What is required
Go through the entries below line by line and tally those holding "above"; write only the tally.

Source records
.....

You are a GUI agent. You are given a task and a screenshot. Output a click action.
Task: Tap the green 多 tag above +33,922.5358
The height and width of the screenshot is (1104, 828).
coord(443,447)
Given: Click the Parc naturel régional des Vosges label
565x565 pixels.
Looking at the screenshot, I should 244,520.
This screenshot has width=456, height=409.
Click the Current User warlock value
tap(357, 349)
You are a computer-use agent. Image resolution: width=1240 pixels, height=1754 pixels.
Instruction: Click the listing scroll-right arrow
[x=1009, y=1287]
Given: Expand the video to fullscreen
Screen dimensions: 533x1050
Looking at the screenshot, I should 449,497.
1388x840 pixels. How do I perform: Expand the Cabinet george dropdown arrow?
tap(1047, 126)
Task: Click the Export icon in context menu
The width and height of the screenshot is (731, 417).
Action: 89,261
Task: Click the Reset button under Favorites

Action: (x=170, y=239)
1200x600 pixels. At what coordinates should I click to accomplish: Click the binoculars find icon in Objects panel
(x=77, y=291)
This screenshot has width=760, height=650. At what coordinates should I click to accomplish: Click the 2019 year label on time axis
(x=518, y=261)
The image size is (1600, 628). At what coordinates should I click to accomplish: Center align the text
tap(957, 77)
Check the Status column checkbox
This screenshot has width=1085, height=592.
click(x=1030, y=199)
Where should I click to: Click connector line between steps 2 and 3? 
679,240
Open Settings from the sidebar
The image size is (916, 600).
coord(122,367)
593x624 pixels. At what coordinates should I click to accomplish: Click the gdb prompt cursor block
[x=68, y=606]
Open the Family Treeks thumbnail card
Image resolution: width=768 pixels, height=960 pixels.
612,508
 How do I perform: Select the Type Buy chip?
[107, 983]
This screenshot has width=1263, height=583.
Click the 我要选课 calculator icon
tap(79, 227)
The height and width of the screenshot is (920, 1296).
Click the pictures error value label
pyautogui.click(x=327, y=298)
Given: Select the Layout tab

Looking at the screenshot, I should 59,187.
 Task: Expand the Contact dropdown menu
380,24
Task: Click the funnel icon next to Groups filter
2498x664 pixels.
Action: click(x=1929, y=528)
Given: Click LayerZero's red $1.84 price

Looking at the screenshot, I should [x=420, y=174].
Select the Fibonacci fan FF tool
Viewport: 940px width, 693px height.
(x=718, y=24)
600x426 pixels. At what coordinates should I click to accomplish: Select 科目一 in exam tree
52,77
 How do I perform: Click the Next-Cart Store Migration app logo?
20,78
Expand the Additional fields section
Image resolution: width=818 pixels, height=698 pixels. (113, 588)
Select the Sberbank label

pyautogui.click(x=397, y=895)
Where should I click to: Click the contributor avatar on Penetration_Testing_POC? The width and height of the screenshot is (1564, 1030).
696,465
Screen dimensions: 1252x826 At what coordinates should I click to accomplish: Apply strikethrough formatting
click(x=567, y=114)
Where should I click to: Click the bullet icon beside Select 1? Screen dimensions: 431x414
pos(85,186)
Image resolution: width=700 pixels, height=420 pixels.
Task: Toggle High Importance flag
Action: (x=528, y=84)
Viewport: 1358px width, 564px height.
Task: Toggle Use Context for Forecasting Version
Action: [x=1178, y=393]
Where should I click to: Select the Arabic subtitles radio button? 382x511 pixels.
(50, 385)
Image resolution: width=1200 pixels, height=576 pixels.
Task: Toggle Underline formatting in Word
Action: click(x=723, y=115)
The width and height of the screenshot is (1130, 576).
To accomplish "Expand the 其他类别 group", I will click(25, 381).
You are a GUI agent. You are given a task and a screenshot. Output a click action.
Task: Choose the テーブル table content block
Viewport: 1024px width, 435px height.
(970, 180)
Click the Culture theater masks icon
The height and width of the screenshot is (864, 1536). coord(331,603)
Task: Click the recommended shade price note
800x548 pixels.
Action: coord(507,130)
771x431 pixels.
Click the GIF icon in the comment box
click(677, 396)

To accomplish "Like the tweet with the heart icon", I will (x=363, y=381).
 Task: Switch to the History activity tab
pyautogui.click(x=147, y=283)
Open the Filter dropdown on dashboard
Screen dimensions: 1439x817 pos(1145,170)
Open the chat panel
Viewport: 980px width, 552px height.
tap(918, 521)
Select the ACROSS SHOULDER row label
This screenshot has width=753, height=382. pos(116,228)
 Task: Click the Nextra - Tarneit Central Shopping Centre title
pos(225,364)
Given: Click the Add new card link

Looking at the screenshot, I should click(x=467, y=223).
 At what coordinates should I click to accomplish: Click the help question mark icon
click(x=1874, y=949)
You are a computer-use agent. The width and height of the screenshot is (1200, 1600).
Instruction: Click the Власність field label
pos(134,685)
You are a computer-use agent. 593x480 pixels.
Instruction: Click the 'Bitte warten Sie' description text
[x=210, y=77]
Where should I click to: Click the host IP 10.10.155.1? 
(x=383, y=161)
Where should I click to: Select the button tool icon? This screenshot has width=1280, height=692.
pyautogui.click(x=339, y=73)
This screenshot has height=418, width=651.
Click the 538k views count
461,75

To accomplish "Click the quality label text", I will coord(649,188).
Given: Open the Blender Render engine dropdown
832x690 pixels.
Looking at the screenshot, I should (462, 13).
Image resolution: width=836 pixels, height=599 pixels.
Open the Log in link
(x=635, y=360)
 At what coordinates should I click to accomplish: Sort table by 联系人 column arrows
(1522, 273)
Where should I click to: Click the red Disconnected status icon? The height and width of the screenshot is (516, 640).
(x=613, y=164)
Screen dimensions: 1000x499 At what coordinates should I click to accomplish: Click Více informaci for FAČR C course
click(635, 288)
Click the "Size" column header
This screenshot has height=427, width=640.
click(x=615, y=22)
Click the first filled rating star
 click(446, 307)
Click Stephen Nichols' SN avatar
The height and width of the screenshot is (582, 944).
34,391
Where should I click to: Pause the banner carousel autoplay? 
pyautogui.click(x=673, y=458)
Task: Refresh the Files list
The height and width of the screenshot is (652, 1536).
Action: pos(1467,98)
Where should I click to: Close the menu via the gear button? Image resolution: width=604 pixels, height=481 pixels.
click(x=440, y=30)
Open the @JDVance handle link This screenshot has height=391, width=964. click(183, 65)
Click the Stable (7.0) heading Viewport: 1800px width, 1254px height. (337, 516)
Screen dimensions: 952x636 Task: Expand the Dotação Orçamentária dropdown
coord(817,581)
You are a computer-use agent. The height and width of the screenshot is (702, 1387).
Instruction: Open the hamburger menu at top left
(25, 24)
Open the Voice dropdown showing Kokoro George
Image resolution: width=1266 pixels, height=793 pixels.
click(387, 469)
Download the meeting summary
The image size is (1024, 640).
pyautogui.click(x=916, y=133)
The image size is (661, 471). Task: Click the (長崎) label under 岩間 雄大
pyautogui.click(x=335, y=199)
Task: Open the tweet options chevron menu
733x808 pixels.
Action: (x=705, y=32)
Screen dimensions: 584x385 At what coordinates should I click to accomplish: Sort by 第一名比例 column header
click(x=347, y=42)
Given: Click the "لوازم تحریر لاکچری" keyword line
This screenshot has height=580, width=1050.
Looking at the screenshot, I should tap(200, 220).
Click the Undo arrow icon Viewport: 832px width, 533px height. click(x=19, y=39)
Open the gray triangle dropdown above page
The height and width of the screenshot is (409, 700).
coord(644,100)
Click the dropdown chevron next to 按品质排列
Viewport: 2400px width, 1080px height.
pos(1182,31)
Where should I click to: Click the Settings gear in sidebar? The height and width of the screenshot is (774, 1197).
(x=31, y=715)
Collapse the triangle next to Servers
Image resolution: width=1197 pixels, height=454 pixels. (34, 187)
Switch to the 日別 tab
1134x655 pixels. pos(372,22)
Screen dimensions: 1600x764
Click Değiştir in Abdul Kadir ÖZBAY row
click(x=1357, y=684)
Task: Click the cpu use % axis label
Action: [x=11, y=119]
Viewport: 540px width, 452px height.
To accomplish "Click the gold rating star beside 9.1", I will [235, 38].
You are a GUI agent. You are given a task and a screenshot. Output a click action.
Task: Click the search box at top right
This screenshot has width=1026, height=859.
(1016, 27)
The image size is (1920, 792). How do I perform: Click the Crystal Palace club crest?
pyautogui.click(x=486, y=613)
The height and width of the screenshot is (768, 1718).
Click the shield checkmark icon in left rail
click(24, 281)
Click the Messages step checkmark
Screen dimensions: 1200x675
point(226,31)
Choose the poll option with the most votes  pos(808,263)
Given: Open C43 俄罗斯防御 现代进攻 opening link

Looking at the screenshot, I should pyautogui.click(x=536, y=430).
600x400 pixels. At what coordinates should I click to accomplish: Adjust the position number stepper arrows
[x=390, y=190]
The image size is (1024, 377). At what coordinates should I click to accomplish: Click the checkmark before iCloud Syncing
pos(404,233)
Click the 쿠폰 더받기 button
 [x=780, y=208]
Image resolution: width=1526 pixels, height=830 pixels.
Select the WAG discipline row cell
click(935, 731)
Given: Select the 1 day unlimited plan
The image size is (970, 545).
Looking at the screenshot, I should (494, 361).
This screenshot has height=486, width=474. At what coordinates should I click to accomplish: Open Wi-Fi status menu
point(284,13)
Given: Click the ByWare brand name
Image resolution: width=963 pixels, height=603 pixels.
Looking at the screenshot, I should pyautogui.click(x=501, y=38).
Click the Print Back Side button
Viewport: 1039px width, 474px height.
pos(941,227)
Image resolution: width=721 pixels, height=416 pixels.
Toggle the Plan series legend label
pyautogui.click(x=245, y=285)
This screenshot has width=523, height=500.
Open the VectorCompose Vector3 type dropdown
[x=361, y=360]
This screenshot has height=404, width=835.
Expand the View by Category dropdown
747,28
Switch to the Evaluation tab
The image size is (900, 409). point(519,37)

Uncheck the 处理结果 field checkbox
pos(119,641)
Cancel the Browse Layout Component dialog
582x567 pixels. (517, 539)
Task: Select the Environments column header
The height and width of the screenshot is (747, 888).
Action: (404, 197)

.....

Solution to this exercise
2